The equation given is:

$6x^2 - 4x - 1 = 0$

We are tasked with finding the complex solutions of this quadratic equation. To solve it, we will use the quadratic formula:

$x = \frac{-b \pm \sqrt{b^2 - 4ac}}{2a}$

Here, the coefficients from the equation $6x^2 - 4x - 1 = 0$ are:

• $a = 6$
• $b = -4$
• $c = -1$

Step 1: Calculate the discriminant

The discriminant $\Delta$ is given by:

$\Delta = b^2 - 4ac$

Substituting the values:

$\Delta = (-4)^2 - 4(6)(-1) = 16 + 24 = 40$

Step 2: Apply the quadratic formula

Now substitute the values of $a$, $b$, and $\Delta$ into the quadratic formula:

$x = \frac{-(-4) \pm \sqrt{40}}{2(6)} = \frac{4 \pm \sqrt{40}}{12}$

Step 3: Simplify the square root

The square root of 40 can be simplified as:

$\sqrt{40} = \sqrt{4 \times 10} = 2\sqrt{10}$

Thus, the expression for $x$ becomes:

$x = \frac{4 \pm 2\sqrt{10}}{12}$

Step 4: Simplify the fractions

Now simplify the fraction:

$x = \frac{4}{12} \pm \frac{2\sqrt{10}}{12} = \frac{1}{3} \pm \frac{\sqrt{10}}{6}$

Final Solutions

So, the two complex solutions for $x$ are:

$x_1 = \frac{1}{3} + \frac{\sqrt{10}}{6}, \quad x_2 = \frac{1}{3} - \frac{\sqrt{10}}{6}$

These are the solutions in terms of real numbers, but since the discriminant is positive, they are both real, not complex.

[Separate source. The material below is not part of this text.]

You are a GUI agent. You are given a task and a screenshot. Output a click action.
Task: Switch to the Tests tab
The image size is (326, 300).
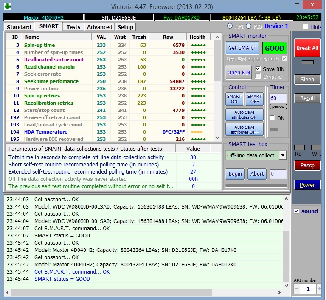tap(73, 27)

Would you like further clarification or details?

Here are five related questions:

1. How does the discriminant affect the nature of solutions (real vs complex)?
2. Can you always use the quadratic formula to solve any quadratic equation?
3. What happens if the discriminant is negative?
4. How can you solve quadratics using factoring instead of the quadratic formula?
5. How does completing the square compare to using the quadratic formula?

Tip: Always simplify the square root and fractions when solving quadratic equations to get the cleanest form of the solution.